(Records)
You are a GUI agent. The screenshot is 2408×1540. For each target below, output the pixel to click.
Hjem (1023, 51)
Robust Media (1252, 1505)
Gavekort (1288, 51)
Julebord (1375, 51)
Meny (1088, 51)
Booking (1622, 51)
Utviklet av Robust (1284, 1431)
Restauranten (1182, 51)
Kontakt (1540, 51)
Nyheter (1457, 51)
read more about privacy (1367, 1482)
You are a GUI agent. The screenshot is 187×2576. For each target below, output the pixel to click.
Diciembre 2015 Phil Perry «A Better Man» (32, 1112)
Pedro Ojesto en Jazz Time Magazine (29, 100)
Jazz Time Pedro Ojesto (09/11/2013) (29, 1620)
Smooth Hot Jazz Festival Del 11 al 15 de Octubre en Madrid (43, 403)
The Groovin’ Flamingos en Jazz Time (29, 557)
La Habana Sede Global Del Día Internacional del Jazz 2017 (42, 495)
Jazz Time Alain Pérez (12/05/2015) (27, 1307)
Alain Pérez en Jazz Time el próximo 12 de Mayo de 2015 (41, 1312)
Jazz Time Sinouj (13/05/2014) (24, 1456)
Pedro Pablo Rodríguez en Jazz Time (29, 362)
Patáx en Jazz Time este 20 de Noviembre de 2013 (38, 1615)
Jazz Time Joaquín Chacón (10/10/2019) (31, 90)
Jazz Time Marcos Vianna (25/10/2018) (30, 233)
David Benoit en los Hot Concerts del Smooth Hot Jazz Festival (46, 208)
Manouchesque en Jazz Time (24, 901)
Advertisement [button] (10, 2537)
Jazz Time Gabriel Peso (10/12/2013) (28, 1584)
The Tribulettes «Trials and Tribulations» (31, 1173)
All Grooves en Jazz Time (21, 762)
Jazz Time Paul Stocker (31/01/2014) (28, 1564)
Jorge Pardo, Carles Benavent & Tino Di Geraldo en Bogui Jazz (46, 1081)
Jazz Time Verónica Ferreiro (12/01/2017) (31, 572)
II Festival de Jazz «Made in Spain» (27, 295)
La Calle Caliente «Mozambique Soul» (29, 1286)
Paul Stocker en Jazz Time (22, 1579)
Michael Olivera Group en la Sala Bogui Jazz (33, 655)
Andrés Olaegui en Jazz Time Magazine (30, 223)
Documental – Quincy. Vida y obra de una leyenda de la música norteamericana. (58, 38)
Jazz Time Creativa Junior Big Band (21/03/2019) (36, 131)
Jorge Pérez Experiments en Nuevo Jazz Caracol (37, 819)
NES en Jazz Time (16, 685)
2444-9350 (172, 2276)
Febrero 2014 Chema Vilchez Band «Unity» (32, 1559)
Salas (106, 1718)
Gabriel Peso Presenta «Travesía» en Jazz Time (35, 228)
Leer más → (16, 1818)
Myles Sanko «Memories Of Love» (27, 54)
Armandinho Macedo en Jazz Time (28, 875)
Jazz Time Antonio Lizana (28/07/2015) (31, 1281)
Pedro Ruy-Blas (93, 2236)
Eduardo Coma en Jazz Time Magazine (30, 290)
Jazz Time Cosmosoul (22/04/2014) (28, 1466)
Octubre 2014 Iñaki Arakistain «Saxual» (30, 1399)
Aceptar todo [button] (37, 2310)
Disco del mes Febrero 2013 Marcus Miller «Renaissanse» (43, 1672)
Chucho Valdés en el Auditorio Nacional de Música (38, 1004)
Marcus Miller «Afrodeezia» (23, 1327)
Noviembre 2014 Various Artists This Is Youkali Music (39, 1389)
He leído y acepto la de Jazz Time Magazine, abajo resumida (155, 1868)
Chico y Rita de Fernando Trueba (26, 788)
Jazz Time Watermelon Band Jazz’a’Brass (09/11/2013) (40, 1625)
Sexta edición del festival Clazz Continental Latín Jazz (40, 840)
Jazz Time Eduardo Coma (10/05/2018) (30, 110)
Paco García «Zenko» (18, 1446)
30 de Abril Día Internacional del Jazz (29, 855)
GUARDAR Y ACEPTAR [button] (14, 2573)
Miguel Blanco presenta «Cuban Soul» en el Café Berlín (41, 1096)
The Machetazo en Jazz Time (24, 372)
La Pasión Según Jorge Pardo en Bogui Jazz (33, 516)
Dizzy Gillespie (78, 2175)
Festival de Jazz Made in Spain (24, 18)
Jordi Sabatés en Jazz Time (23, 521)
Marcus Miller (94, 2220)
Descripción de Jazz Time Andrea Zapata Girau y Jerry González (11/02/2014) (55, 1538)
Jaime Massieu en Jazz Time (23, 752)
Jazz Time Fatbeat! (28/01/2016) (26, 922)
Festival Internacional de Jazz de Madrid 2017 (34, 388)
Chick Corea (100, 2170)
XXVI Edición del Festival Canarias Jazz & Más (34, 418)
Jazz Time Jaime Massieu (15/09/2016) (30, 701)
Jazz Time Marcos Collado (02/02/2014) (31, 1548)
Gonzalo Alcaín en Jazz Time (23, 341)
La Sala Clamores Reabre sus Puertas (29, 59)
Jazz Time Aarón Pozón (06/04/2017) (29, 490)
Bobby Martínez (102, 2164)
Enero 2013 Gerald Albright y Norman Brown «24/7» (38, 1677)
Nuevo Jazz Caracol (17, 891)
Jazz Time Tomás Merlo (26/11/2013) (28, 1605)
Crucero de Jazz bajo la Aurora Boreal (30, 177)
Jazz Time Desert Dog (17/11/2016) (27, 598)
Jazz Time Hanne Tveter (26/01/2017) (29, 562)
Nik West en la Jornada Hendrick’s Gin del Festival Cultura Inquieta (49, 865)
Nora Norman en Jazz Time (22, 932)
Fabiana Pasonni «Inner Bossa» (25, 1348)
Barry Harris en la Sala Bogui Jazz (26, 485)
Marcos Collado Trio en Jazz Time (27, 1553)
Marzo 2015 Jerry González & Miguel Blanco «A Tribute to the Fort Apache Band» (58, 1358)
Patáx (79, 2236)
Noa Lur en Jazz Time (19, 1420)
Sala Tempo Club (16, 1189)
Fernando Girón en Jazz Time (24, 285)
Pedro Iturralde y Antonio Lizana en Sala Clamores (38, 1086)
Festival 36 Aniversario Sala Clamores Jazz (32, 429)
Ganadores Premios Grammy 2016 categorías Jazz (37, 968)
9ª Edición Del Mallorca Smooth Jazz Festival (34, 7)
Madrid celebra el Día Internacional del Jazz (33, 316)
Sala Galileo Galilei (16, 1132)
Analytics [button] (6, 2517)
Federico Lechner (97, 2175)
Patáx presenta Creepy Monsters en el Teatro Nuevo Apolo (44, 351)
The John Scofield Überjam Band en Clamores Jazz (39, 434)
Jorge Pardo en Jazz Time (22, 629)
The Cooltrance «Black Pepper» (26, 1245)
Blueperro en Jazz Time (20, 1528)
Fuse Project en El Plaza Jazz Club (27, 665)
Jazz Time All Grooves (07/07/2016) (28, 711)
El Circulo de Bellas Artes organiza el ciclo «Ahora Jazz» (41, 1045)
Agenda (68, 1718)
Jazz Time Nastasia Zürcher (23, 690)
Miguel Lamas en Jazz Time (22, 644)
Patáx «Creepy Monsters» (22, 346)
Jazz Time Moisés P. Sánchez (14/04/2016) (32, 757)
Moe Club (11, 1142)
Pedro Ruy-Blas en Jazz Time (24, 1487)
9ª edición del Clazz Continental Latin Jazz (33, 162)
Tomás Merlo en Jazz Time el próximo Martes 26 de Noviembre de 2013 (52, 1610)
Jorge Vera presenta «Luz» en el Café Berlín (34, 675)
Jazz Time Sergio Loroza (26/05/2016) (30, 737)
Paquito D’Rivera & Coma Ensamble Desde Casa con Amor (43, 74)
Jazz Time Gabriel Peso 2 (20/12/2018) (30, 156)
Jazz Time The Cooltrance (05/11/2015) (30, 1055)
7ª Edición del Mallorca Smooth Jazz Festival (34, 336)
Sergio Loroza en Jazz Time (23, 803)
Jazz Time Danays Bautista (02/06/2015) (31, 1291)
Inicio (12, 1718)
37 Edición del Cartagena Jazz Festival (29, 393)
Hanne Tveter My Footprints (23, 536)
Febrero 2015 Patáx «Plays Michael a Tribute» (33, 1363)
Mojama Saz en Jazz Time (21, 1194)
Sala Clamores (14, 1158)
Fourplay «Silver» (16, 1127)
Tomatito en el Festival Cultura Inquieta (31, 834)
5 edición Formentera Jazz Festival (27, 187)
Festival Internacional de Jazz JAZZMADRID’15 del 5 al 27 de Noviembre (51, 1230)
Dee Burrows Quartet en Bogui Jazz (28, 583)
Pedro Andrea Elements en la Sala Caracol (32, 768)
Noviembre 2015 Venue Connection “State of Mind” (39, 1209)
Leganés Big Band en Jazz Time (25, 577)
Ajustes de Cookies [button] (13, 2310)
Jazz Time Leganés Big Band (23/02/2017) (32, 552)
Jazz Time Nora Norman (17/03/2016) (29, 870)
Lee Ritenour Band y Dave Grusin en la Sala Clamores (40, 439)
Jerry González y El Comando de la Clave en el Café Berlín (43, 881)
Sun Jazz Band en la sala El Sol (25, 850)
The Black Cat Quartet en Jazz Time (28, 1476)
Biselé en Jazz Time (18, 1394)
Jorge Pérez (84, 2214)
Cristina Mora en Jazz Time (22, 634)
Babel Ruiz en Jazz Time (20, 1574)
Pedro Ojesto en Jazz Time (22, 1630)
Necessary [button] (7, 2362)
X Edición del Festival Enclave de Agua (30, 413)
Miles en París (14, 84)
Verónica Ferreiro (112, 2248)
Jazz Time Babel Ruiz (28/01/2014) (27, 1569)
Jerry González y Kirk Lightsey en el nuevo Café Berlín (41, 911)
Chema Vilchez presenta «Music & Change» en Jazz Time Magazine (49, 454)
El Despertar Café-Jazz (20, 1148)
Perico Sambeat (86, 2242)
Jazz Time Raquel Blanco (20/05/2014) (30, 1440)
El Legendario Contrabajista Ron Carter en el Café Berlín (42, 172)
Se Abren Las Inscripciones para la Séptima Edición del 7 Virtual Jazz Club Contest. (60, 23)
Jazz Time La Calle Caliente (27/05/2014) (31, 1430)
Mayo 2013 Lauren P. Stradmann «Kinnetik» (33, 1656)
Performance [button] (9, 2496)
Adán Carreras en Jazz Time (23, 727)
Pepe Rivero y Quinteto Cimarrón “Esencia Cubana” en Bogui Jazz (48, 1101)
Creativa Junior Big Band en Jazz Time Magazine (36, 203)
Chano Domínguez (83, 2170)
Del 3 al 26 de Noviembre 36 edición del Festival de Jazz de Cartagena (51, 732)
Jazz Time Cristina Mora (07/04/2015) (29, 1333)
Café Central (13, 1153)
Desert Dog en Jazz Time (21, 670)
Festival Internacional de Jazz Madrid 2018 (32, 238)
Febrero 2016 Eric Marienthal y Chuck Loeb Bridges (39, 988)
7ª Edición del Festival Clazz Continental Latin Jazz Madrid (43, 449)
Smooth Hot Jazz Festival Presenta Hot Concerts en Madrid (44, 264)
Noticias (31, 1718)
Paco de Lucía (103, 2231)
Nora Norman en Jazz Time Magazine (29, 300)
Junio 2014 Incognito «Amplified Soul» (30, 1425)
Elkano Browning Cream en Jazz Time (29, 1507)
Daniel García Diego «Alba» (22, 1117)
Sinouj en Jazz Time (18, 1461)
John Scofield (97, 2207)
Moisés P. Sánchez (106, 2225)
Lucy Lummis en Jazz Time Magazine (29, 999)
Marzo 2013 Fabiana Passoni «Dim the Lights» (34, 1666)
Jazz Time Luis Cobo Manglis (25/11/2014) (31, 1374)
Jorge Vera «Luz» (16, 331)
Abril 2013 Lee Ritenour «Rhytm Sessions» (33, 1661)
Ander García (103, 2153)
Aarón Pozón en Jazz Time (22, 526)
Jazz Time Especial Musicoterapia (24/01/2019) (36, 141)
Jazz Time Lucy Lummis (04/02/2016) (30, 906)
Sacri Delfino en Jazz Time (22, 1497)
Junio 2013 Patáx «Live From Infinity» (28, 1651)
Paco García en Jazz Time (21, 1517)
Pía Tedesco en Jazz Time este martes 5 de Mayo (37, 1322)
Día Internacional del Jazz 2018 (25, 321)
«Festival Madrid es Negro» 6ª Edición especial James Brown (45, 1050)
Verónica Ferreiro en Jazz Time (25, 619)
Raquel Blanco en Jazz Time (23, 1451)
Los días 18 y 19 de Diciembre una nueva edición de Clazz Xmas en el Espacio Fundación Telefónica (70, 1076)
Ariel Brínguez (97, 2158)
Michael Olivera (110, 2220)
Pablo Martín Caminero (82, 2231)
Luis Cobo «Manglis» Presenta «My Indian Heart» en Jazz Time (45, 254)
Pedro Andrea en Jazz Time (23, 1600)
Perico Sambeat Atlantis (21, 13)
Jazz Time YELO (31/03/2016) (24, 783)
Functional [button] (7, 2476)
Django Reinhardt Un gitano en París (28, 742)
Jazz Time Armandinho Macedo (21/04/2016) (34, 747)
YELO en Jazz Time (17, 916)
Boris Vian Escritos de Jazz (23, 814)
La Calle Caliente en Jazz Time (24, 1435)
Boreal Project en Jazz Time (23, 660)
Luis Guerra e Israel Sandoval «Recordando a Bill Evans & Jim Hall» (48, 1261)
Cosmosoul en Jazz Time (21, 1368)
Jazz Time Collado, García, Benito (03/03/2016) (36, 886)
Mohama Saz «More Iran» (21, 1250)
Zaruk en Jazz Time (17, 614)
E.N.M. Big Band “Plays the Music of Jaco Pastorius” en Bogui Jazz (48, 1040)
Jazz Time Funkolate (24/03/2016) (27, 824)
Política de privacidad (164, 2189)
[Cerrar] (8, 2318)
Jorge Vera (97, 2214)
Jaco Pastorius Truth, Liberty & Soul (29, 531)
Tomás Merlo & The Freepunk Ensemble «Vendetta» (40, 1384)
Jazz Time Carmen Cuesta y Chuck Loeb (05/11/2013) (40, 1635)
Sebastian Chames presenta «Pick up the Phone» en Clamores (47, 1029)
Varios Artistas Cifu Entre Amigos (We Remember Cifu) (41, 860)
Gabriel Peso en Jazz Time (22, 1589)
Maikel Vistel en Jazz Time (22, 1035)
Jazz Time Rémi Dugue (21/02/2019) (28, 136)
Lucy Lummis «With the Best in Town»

(Problem to work on) Given the records above, return exactly the lines starting at the line containing "Analytics [button] (6, 2517)" and ending at the line containing "Sergio Loroza en Jazz Time (23, 803)", including both.

(Expected answer)
Analytics [button] (6, 2517)
Federico Lechner (97, 2175)
Patáx presenta Creepy Monsters en el Teatro Nuevo Apolo (44, 351)
The John Scofield Überjam Band en Clamores Jazz (39, 434)
Jorge Pardo en Jazz Time (22, 629)
The Cooltrance «Black Pepper» (26, 1245)
Blueperro en Jazz Time (20, 1528)
Fuse Project en El Plaza Jazz Club (27, 665)
Jazz Time All Grooves (07/07/2016) (28, 711)
El Circulo de Bellas Artes organiza el ciclo «Ahora Jazz» (41, 1045)
Agenda (68, 1718)
Jazz Time Nastasia Zürcher (23, 690)
Miguel Lamas en Jazz Time (22, 644)
Patáx «Creepy Monsters» (22, 346)
Jazz Time Moisés P. Sánchez (14/04/2016) (32, 757)
Moe Club (11, 1142)
Pedro Ruy-Blas en Jazz Time (24, 1487)
9ª edición del Clazz Continental Latin Jazz (33, 162)
Tomás Merlo en Jazz Time el próximo Martes 26 de Noviembre de 2013 (52, 1610)
Jorge Vera presenta «Luz» en el Café Berlín (34, 675)
Jazz Time Sergio Loroza (26/05/2016) (30, 737)
Paquito D’Rivera & Coma Ensamble Desde Casa con Amor (43, 74)
Jazz Time Gabriel Peso 2 (20/12/2018) (30, 156)
Jazz Time The Cooltrance (05/11/2015) (30, 1055)
7ª Edición del Mallorca Smooth Jazz Festival (34, 336)
Sergio Loroza en Jazz Time (23, 803)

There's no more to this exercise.